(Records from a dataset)
======

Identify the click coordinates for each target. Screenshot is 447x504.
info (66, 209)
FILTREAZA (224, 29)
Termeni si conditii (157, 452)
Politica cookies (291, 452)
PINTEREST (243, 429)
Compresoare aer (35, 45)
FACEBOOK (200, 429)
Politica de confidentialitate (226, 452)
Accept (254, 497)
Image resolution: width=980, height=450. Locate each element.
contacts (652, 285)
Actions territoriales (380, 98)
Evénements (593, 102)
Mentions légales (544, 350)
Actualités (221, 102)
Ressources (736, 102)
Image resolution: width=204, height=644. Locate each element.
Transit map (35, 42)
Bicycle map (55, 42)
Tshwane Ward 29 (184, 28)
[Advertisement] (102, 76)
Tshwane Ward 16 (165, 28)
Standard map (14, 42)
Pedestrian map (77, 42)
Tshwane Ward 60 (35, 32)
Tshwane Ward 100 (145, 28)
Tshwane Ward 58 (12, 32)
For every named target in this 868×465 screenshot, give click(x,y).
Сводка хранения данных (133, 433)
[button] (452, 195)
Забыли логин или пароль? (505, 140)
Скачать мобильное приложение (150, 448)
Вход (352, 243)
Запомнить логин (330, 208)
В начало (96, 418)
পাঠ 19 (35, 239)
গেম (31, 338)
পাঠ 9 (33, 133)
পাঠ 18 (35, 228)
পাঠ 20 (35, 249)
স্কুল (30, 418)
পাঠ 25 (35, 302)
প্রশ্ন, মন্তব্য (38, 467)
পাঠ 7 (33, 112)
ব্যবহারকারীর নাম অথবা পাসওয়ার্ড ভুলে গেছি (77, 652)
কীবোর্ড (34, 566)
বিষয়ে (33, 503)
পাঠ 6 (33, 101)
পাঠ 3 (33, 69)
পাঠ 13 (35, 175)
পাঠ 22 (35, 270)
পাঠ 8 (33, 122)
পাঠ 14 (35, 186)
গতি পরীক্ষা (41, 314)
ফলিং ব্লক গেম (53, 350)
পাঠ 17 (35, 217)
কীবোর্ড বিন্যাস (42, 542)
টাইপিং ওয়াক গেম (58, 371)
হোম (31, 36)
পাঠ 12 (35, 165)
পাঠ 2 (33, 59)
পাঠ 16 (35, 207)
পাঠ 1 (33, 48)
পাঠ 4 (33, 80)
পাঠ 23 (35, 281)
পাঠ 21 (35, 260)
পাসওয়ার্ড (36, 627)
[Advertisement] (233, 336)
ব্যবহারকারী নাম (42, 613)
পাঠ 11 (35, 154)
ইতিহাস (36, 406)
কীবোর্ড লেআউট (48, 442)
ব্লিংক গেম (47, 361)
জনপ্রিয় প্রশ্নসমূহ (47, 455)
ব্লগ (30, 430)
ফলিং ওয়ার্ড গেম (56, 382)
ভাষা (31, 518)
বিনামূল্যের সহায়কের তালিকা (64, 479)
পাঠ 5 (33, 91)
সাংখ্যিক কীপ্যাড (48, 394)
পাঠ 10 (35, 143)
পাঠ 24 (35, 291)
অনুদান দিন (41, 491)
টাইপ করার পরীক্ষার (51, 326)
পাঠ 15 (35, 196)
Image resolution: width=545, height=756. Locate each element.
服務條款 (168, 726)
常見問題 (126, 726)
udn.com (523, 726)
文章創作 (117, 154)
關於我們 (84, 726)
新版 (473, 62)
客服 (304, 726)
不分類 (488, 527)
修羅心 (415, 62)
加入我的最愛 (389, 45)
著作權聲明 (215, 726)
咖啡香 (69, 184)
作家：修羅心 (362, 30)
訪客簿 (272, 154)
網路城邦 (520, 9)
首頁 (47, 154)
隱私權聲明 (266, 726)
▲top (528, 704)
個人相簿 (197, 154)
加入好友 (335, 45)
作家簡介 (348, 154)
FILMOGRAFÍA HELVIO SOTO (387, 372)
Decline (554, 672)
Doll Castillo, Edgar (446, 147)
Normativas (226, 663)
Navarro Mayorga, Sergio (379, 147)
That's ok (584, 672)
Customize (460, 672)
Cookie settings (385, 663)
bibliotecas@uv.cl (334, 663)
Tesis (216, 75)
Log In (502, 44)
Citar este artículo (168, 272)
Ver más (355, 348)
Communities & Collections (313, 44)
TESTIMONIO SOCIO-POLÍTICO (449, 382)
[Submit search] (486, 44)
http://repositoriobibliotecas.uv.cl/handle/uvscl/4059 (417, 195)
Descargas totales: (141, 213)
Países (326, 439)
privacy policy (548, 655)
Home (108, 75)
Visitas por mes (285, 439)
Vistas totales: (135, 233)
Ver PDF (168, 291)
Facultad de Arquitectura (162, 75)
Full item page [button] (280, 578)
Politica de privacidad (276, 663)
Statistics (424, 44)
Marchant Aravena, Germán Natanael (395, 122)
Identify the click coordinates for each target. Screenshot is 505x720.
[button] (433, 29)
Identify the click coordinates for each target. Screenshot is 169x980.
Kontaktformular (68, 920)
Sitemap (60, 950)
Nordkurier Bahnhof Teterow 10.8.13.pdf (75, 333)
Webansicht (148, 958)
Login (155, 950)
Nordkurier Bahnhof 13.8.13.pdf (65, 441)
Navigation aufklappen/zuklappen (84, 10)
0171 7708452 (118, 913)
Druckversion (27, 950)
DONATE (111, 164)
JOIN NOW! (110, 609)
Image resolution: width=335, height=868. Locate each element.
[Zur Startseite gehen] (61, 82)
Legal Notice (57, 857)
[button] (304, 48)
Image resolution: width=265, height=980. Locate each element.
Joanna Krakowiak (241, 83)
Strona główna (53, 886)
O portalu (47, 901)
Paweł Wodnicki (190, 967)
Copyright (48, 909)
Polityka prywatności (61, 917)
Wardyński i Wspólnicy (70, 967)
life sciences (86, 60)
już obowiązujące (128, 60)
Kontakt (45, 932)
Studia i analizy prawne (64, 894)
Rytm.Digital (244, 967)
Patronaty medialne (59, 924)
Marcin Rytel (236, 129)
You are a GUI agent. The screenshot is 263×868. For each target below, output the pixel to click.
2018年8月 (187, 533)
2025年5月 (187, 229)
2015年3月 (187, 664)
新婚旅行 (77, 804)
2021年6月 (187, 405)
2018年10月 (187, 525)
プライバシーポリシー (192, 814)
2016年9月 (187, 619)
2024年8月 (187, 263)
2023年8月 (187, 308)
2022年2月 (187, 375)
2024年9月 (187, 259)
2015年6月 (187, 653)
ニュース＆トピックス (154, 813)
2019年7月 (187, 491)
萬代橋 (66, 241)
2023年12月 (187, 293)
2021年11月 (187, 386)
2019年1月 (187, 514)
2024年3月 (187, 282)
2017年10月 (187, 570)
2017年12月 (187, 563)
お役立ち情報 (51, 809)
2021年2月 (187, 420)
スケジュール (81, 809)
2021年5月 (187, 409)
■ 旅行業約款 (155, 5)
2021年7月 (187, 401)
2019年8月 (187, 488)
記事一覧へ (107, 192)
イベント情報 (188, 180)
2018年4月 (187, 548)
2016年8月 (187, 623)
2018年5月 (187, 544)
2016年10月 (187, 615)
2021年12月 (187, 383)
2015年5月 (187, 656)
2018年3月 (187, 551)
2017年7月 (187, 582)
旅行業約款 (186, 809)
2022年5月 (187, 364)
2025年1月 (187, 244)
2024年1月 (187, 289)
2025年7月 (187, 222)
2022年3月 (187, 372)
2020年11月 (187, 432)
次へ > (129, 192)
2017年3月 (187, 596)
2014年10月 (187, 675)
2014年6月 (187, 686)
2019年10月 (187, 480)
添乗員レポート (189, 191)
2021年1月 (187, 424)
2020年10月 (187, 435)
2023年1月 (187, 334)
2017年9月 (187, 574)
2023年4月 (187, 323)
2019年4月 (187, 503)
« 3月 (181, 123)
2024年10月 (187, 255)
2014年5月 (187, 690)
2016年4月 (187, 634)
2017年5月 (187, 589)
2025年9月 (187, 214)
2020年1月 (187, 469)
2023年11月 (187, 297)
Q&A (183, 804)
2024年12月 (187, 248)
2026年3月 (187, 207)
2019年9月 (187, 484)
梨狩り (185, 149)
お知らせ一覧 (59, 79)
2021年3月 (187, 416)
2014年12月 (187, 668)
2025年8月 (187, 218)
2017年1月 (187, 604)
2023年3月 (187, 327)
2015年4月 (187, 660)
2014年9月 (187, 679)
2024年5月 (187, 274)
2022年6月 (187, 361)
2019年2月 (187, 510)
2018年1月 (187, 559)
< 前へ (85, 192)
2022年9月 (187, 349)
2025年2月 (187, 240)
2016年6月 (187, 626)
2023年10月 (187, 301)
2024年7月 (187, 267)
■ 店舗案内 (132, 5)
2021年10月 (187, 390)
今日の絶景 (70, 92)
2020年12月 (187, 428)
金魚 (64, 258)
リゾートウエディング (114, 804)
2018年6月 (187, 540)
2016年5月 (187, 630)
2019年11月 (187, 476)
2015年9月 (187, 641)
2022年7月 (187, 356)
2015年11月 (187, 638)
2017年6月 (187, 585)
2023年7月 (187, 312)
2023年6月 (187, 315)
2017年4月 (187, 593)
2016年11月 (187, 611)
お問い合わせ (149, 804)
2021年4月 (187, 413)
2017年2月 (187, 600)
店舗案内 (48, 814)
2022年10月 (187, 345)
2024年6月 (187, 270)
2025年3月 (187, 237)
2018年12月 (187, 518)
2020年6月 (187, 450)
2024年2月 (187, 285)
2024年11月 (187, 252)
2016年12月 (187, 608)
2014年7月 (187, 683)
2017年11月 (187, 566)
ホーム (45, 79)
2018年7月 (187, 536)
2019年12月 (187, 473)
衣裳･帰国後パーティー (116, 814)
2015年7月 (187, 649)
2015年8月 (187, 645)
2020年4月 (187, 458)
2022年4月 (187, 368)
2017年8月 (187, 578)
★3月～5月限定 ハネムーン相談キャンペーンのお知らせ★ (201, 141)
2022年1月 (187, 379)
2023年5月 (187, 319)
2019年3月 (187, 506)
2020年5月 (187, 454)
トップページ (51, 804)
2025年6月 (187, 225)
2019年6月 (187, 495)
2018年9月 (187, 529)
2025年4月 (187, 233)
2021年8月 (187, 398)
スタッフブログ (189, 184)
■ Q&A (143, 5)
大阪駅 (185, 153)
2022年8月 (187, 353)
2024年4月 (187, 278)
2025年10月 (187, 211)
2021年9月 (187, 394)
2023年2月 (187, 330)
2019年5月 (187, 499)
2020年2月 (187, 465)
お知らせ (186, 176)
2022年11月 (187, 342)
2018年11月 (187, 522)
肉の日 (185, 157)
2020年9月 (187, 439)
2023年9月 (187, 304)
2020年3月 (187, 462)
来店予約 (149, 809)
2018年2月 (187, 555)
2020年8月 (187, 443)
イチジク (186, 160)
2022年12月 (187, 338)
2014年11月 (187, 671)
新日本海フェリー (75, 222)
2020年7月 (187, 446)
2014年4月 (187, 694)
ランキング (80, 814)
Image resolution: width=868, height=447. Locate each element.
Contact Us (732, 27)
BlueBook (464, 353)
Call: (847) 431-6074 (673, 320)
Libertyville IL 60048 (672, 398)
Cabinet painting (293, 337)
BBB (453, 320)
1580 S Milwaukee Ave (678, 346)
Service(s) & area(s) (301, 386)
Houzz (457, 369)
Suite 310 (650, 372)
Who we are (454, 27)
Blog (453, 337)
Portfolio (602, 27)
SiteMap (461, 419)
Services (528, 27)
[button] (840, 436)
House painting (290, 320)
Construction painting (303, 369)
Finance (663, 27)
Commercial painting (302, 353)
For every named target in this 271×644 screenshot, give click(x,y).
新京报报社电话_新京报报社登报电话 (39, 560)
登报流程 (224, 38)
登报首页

======

- [Problem to work on] Reproduce word for word the lines from the start of the records through the line containing "Accept (254, 497)", including both the first line and that one.

- [Worked solution]
Identify the click coordinates for each target. Screenshot is 447x504.
info (66, 209)
FILTREAZA (224, 29)
Termeni si conditii (157, 452)
Politica cookies (291, 452)
PINTEREST (243, 429)
Compresoare aer (35, 45)
FACEBOOK (200, 429)
Politica de confidentialitate (226, 452)
Accept (254, 497)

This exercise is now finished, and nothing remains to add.